L’azione legale nel Regno Unito che fa vivere lo Stato di Diritto

Il 12 febbraio scorso i familiari dei soldati britannici deceduti in Iraq (fondatori dell’Iraq War Family Group) hanno avviato una nuova raccolta fondi per pagare il team di avvocati che esamina il rapporto Chilcot. Dopo aver raccolto 150.000£, l’obiettivo ora è di 22.000£ per “considerare alcuni aspetti costituzionali significativi” anche in vista della Brexit e perché i loro legali “hanno confermato che esiste la possibilità che alcuni membri e funzionari dello Stato siano ritenuti responsabili di illeciti, in particolare di omissione di atti d’ufficio.”

L’azione del gruppo di familiari costituisce un potente esempio, nella forma e nella sostanza, di come dovrebbe comportarsi uno Stato di Diritto. Nella sostanza perché è in corso il tentativo di stabilire la verità storica attraverso l’applicazione della legge davanti alla quale tutti i cittadini sono uguali; nella forma perché i familiari stanno diligentemente e pubblicamente, avvalendosi infatti del sostegno di chiunque voglia contribuire, mettendo in pratica passo dopo passo ciò che la legge consente ed incarnando il senso di giustizia e non di vendetta.

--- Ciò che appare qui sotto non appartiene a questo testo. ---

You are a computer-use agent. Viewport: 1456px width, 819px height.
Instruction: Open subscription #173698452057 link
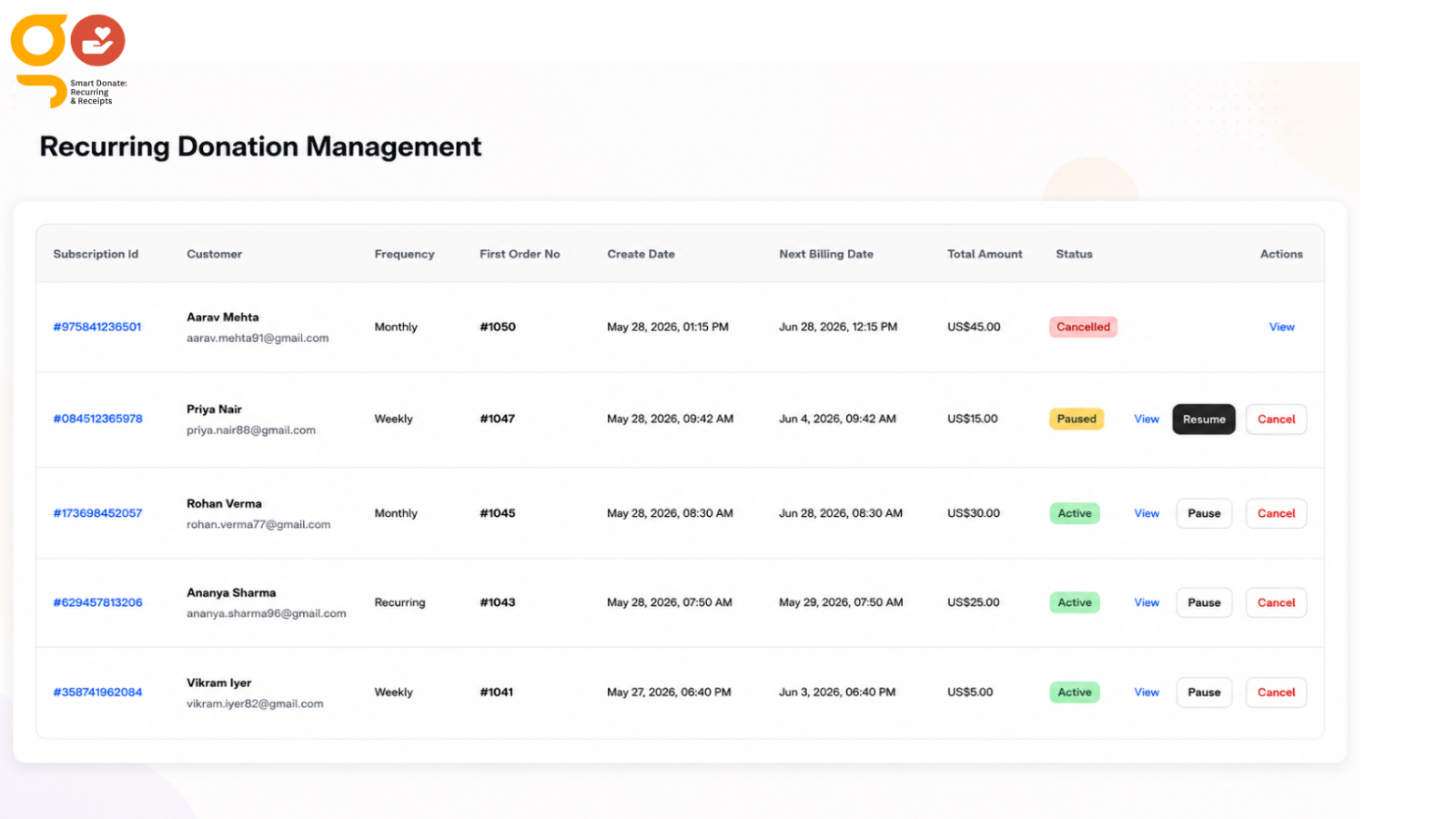(x=97, y=513)
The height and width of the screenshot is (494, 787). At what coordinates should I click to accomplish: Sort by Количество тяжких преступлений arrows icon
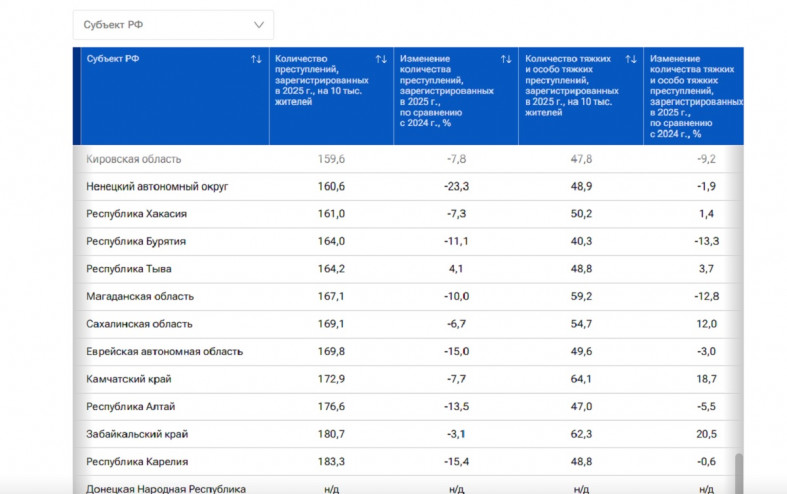pyautogui.click(x=631, y=60)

La loro iniziativa legale diviene ancora più delicata se pensiamo che è all’esame un progetto di legge che impedirebbe al personale militare di citare in giudizio il Ministero della Difesa per negligenza, lasciando le decisioni sulle riparazioni ad una figura di nomina del Ministero stesso. Come detto il 14 febbraio da uno dei familiari, “è significativo che il primo passo da parte del Ministero della Difesa in risposta al Rapporto Chilcot non sia quello di introdurre nuove misure per proteggere i soldati, ma per evitare la responsabilità di dover gestire un sistema di sicurezza laddove sono impegnate le truppe”.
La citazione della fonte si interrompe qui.